Однако это не помешало мне постоянно находиться в его обществе во время драматических и, я бы сказал, непостижимых событий.
Я проследовал за ним в лагерь «чокнутых», где его приветствовала амазонка с револьвером на поясе, одна из тех оригинальных «сестер», что предложили мне короткое, но впечатляющее путешествие в ущелье. Дама расцеловалась с сеньором Виво, и я услышал, как он сказал: «Завтра, с рассветом».
Я по-прежнему его сопровождал – хочу отметить, что сложением он похож на индейца и передвигается в той же манере, – и мы пришли в так называемый «квартал Заправилы», где пресловутый Пабло Экобандодо выстроил дома своим работникам. Жилищные удобства здесь лучшие в городе, но, следует заметить, почти все равно уродливо и до нелепости отталкивающе, поскольку задумано не для практических целей, но для демонстрации богатства. Местная церковь – вероятно, самая безвкусная во всей нашей стране безвкусных церквей; в ней терзает тревога, что сродни отчаянию узника, заточенного в одиночестве, ибо Господь здесь умышленно не появляется.
В тот день проходил карнавал в ознаменование годовщины рождения Пабло Экобандодо: он уверяет, ему около тридцати, но все полагают, что уже к шестидесяти, а то и больше. Шло весьма неумеренное возлияние, отмечалось буйство, усиленное тем обстоятельством, что три духовых оркестра играли одновременно, явно стараясь друг друга перекрыть.
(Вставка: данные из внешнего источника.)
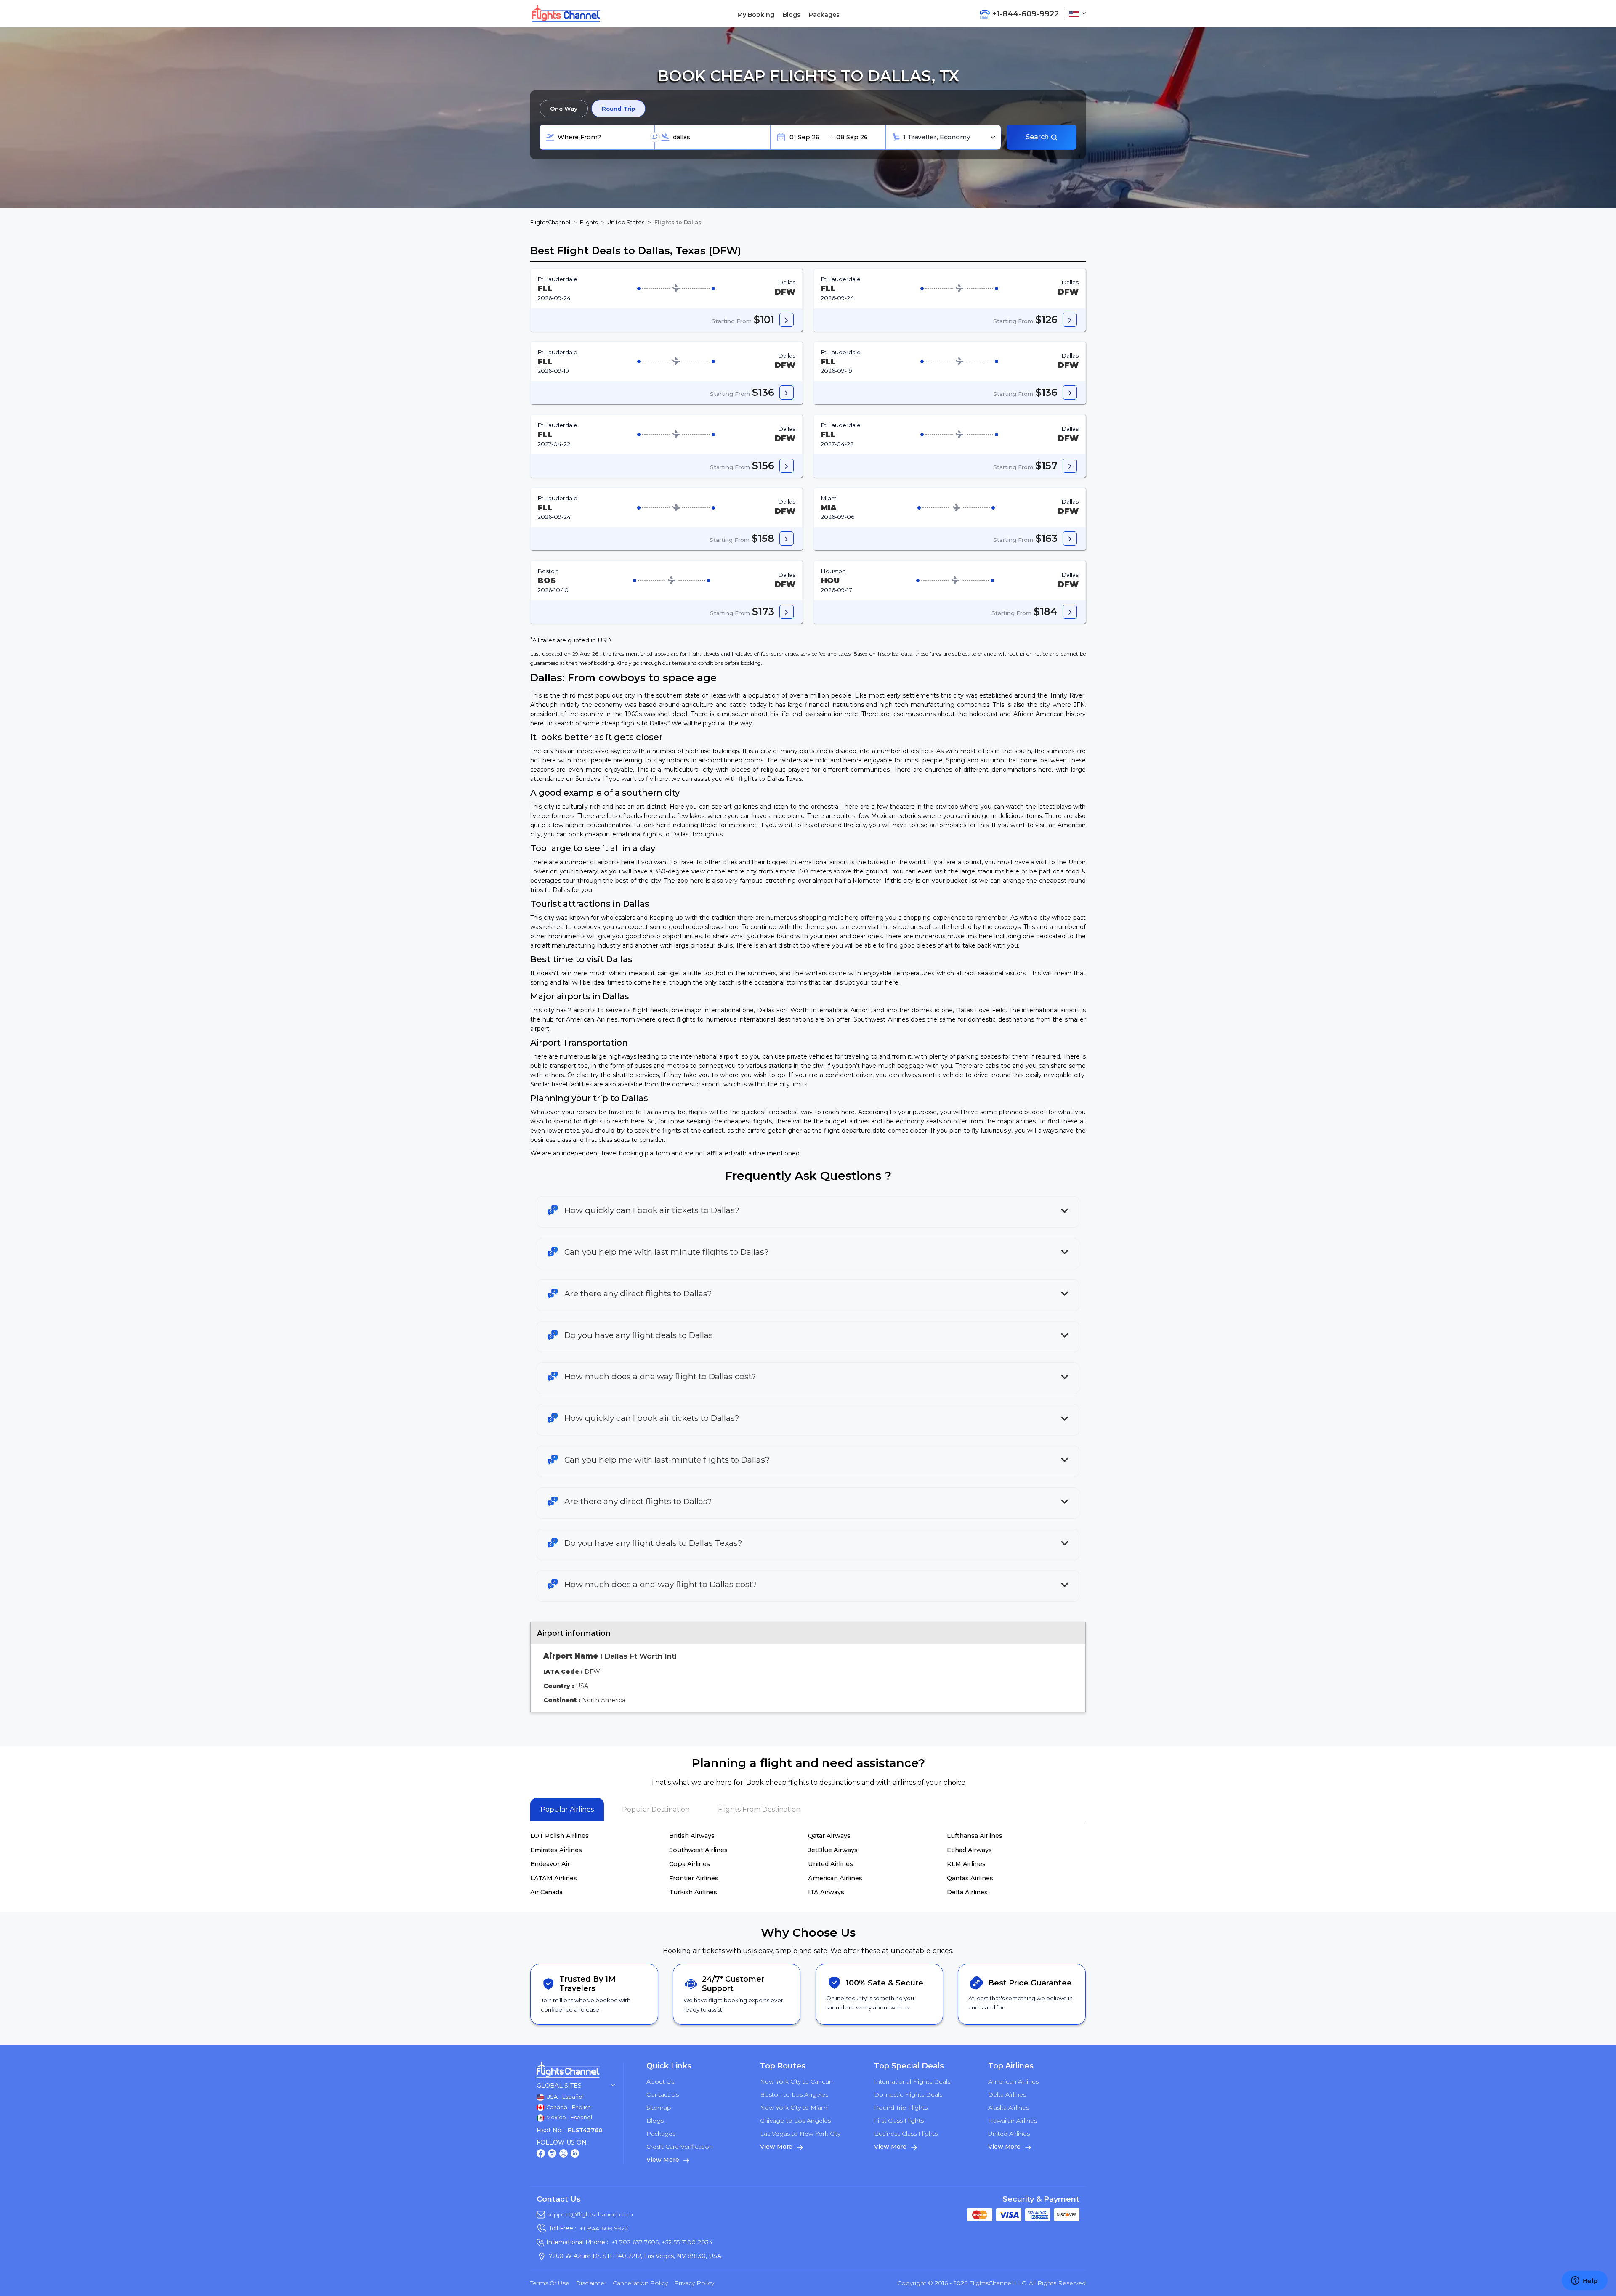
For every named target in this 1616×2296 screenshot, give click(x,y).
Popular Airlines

По моим оценкам, число бражников достигало трех тысяч, и большинство являлось людьми того сорта, с кем в нашей стране разбойников и душегубов стараешься не встречаться даже при свете дня.
Сеньор Виво шел сквозь разгоряченную толпу, и вокруг него наступала тишина; я отметил, что многие, на вид совершенно не набожные люди крестятся и падают на колени. Что примечательно, толпа перед сеньором Виво расступалась; мне стало ясно – все без исключения знают, кто он такой; это, скорее всего, объясняется славой его кошек, которые следовали за ним и вглядывались в участников веселья столь людоедски, что несколько человек пострадало в небольшой возникшей давке.
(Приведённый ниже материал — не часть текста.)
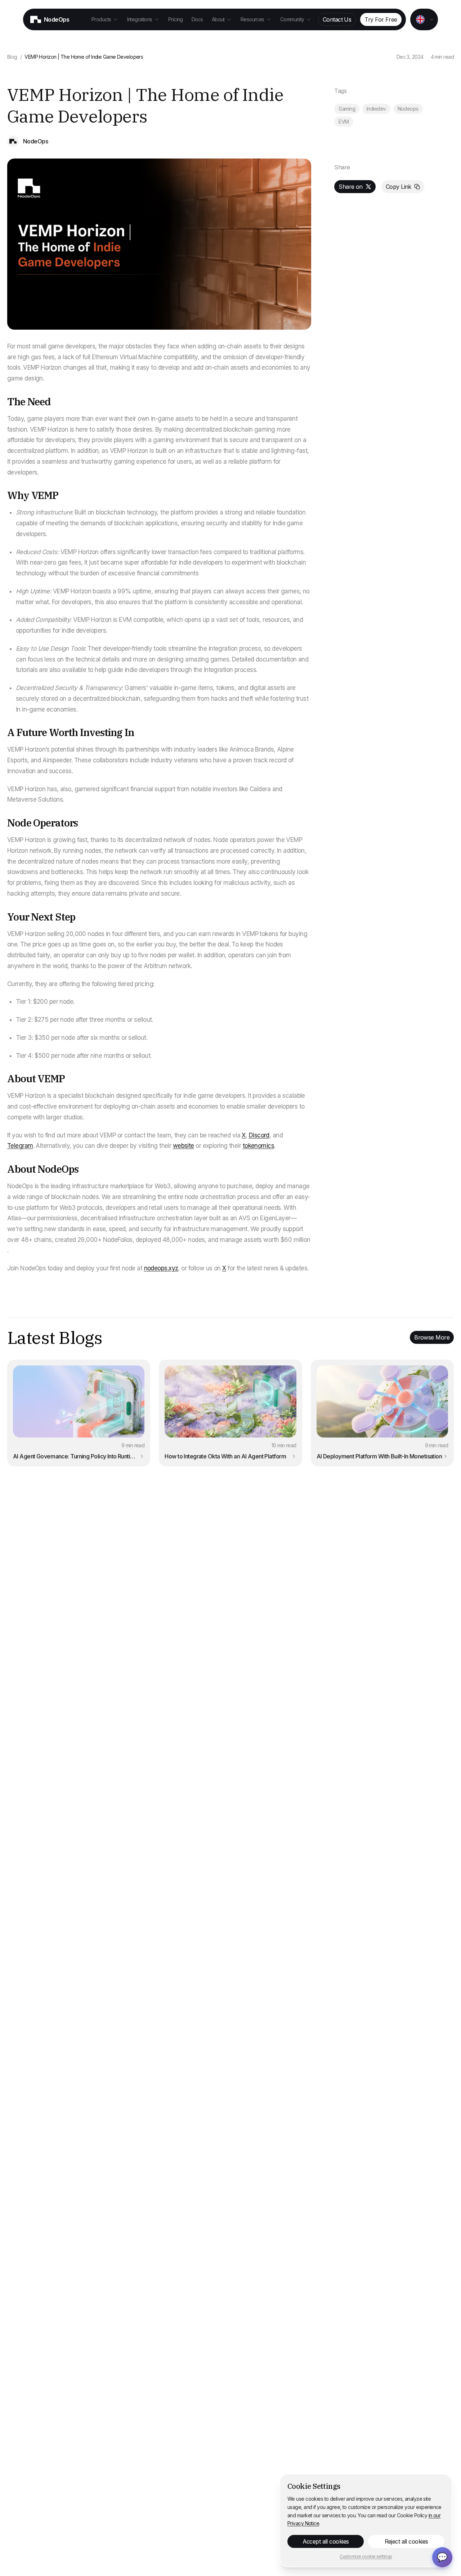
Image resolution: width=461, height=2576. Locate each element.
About (218, 19)
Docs (197, 19)
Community (292, 19)
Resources (252, 19)
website (183, 1145)
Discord (259, 1135)
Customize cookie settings (366, 2556)
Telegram (20, 1145)
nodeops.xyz (161, 1268)
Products (101, 19)
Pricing (175, 19)
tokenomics (258, 1145)
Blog (12, 57)
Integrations (139, 19)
Сеньор Экобандодо сидел на помосте в окружении священников в роскошных одеяниях – они махали кадилами и благословляли толпу лизоблюдов. При появлении сеньора Виво на лице именинника промелькнуло беспокойство, которое я бы охарактеризовал как смесь изумления и ужаса. Виновник торжества поднялся – стало видно, как он рыхл и неохватен, – и вроде двинулся к своему коню, серому жеребцу, что был привязан к близстоящему лимонному дереву. Но сеньор Виво предпринял маневр, объяснить который я до сих пор не в состоянии: мне показалось, он, не ускоряя шага, за несколько мгновений преодолел метров семьдесят пять.
Сеньор Экобандодо словно прирос к земле, я видел, как он тщетно пытался сдвинуться с места. Тут один из многочисленной вооруженной охраны каудильо поднял пистолет, собираясь выстрелить в сеньора Виво, но потом, видимо, передумал и прицелился в кошек. Прогремевшие выстрелы не причинили животным вреда, кошки прыгали на фонтанчики пыли, будто играя, но одна пуля рикошетом ранила в бедро женщину в толпе. Та завыла, и это добавило напряжения драме, что разыгрывалась у меня на глазах.
Кошки стражами уселись по бокам от сеньора Экобандодо, словно окончательно приковав его к месту, где застигли. Я отметил, что он обмочился от страха и у него на брюках расползается мокрое пятно, а на лице отразилась паника, которую выдавали дико вращающиеся глаза и кривящиеся губы. Из этого я заключил, что он не может и головой шевельнуть.
Затем сеньор Виво на глазах у толпы, в которой уже все как один стояли на коленях, очень медленно вытащил из-за пояса пистолет и приставил его сеньору Экобандодо к переносице. Здесь я вновь стал свидетелем явления, которое опять не могу объяснить: сеньор Виво вдруг стал невероятно огромен. По моим прикидкам, он вырос примерно на четверть. Я соотнес его макушку с лимонным деревом – объективным мерилом – и убедился, что он остался прежнего роста. Тем не менее, должен признать, складывалось полное впечатление, что он резко увеличился.